Promovemos o Domingo a antecipação da restante semana, como se fosse a longa manhã de uma sucessão de dias. E trabalhamos. E planificamos. E tentamos, numa gesta laboral, garantir a marcha triunfante do pleito trabalhador. Mas logo o fim-de-semana lhe toca no ombro, ditando o virar de cabeça para um passado recente, carente de regras e de horária sisudez. Aqui, o Domingo surge na sua mais perturbadora propriedade, aguçando também a mais preguiçosa das propriedades humanas: a da metamorfose.
É que o Domingo – numa apropriação injusta para com um muito pouco domingueiro conceito de Deleuze – faz-nos devir-objectos numa colagem excessiva: devir-cama; devir-televisão; devir-telecomando… De súbito, numa imobilidade horizontal que nos condena a um existir televisivo, há uma mão travessa que nos lança nas opções da TV, auto-suficiente e soberana, sobrando da placidez do ser prostrado que, em vez de fazer zapping, é ele próprio um zapping infiltrado nas intermitências do real. Justifica-se assim que a grelha televisiva tipicamente domingueira varie entre um Dança Comigo – dançando o nosso cérebro pelos cotovelos do mundo – e uns Globos de Ouro em que os premiados, por passividade e preguiça, somos nós.
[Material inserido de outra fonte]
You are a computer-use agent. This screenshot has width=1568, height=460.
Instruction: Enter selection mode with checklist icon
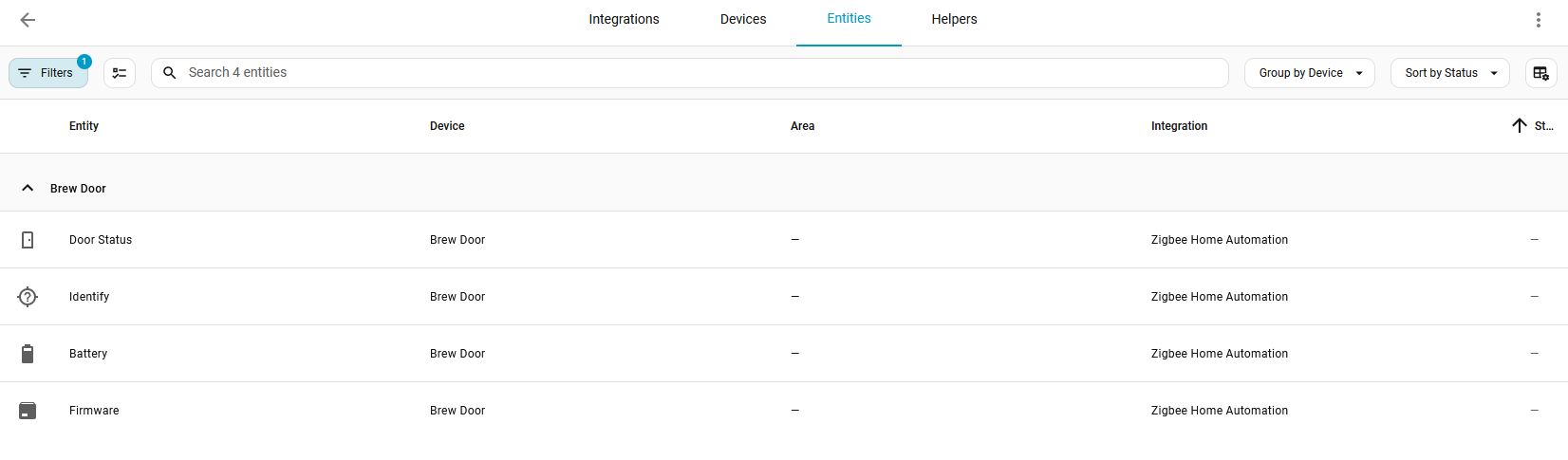(120, 73)
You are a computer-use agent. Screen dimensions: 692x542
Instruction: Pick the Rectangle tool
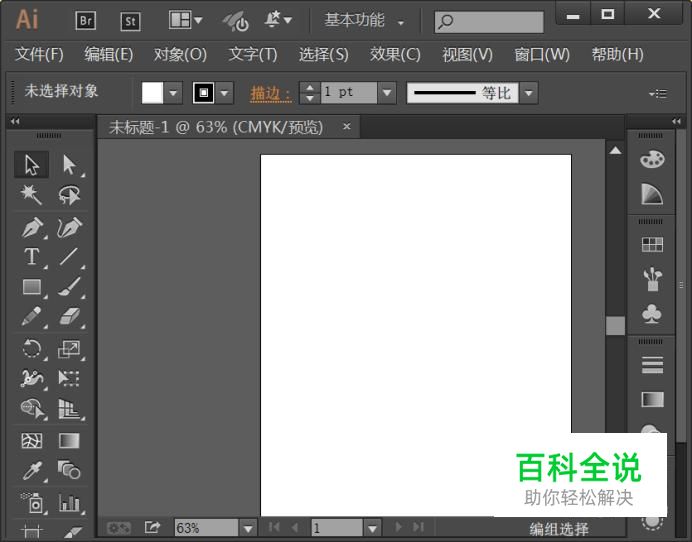coord(32,288)
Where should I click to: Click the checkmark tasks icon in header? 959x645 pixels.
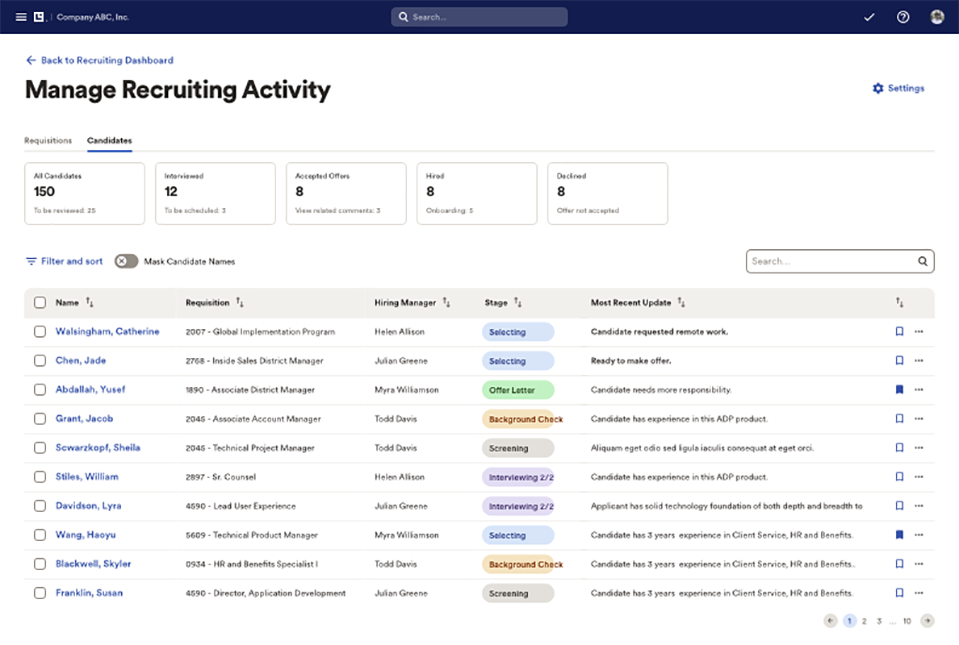tap(869, 17)
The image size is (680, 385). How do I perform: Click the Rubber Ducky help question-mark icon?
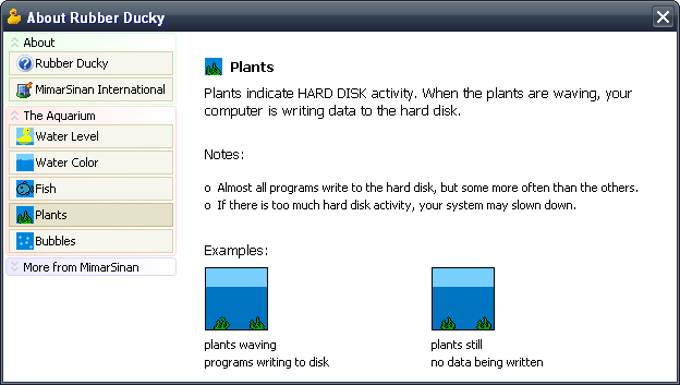pos(25,64)
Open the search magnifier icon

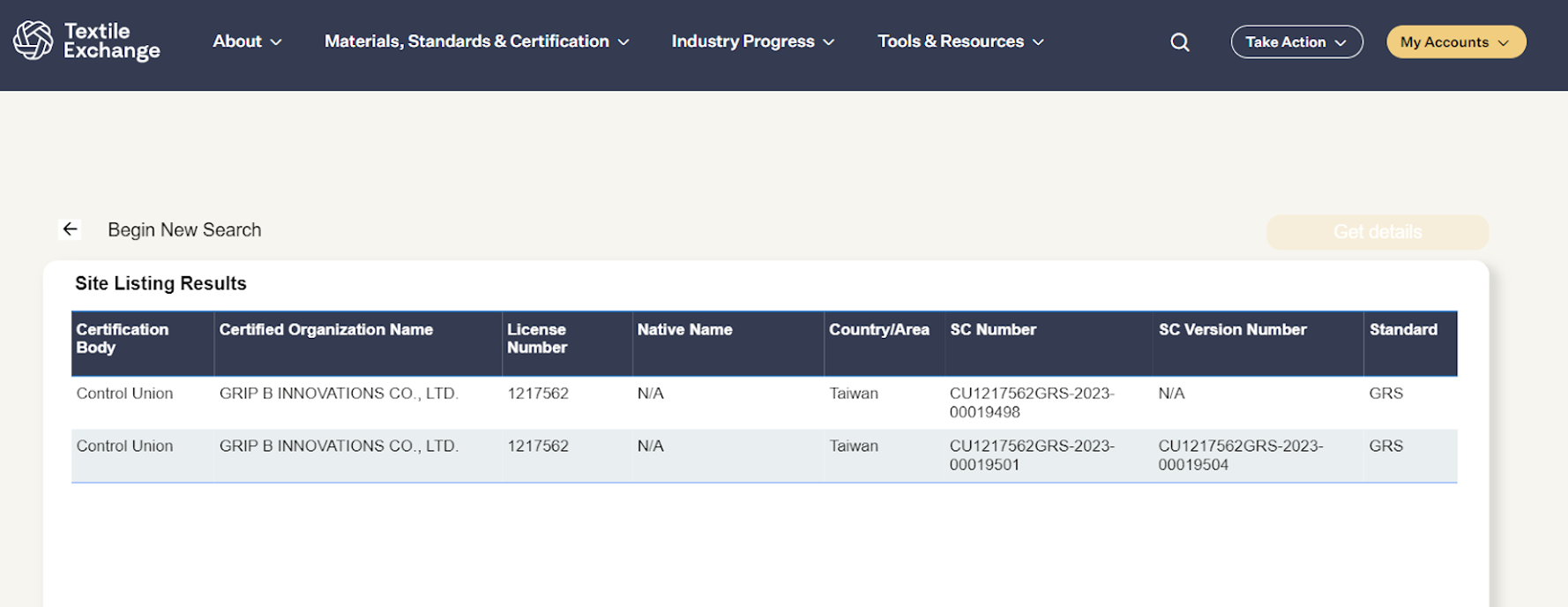(x=1179, y=42)
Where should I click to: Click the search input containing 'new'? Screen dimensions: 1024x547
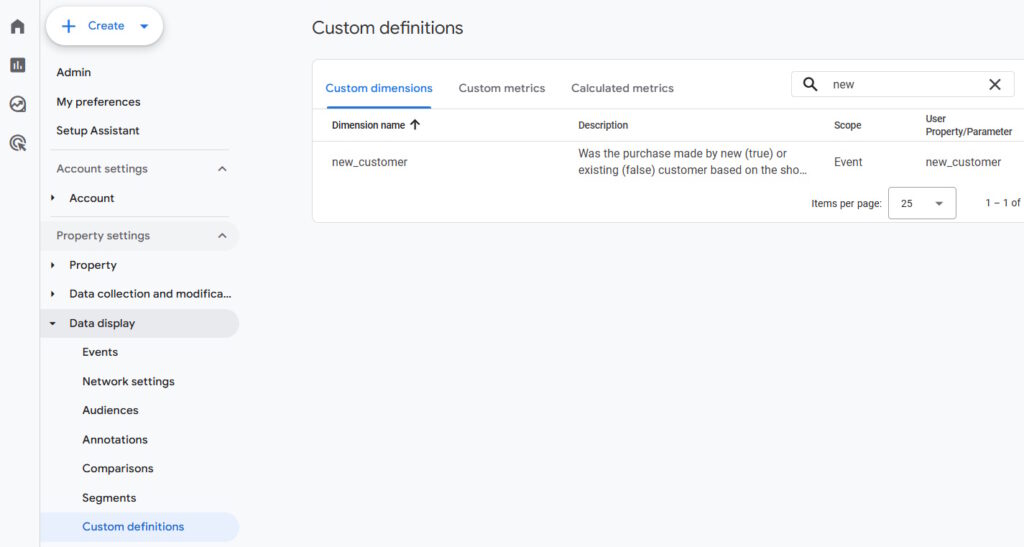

Aí está, pois, a minha desesperada confissão, que é também privilégio dos dias de domingueira fé: eu vi, eu fui, eu estive, numa baba inoperante e quase vexatória, a ver televisão ao Domingo. Eu fui Domingo. Eu passei o dia a ser Domingo. Este ser de elevada sobriedade e fino juízo que alguns se habituaram a apelidar de “Aristóteles” fez-se ontem, mais do que tudo, assinar pelo nome oracular de Domingo-no-Mundo. Mais grave ainda: Gostei! Saia um Globo de Ouro, uma pizza ao domicílio (que Domingo não é carne nem é peixe) e um delirium tremens – e possa esta tão cómoda – oh, Immanuel Kant! – ociosidade confessar ainda o gozo da travessura de uma mão, conduzindo o alvo do nosso olhar pelo Domingo dentro, pela semana fora, pelo dentro-fora que se constrói do ser (de) Domingo!
Para que conste…
7 Comments:
Hummmm, domingozinho de curar ressaca...
Bom dia Aristoteles!
Pois eu cá gosto de Domingos, mas daqueles em que nao tenho de trabalhar, como ontem. Talvez seja por isso mesmo, porque em alguns deles tenho de trabalhar, os outros sao benvindos e sempre deliciosos!
A televisao, para mim, só em ultimo recurso (raramente, e so para comedias e documentários), se estiver deprimida mesmo, contagiada pela modorra da inactividade.
Boa semana!
Bjico
Não há como um domingozinho a vegetar. De comando na mão, claro!
Agora que Aristóteles confessou ter visto os globos de ouro, já não me sinto tão mal por ter ficado a ver o eurofestival...
Fico mesmo deprimida quando faço isso. Domingo é, há já alguns anos, dia de teatro!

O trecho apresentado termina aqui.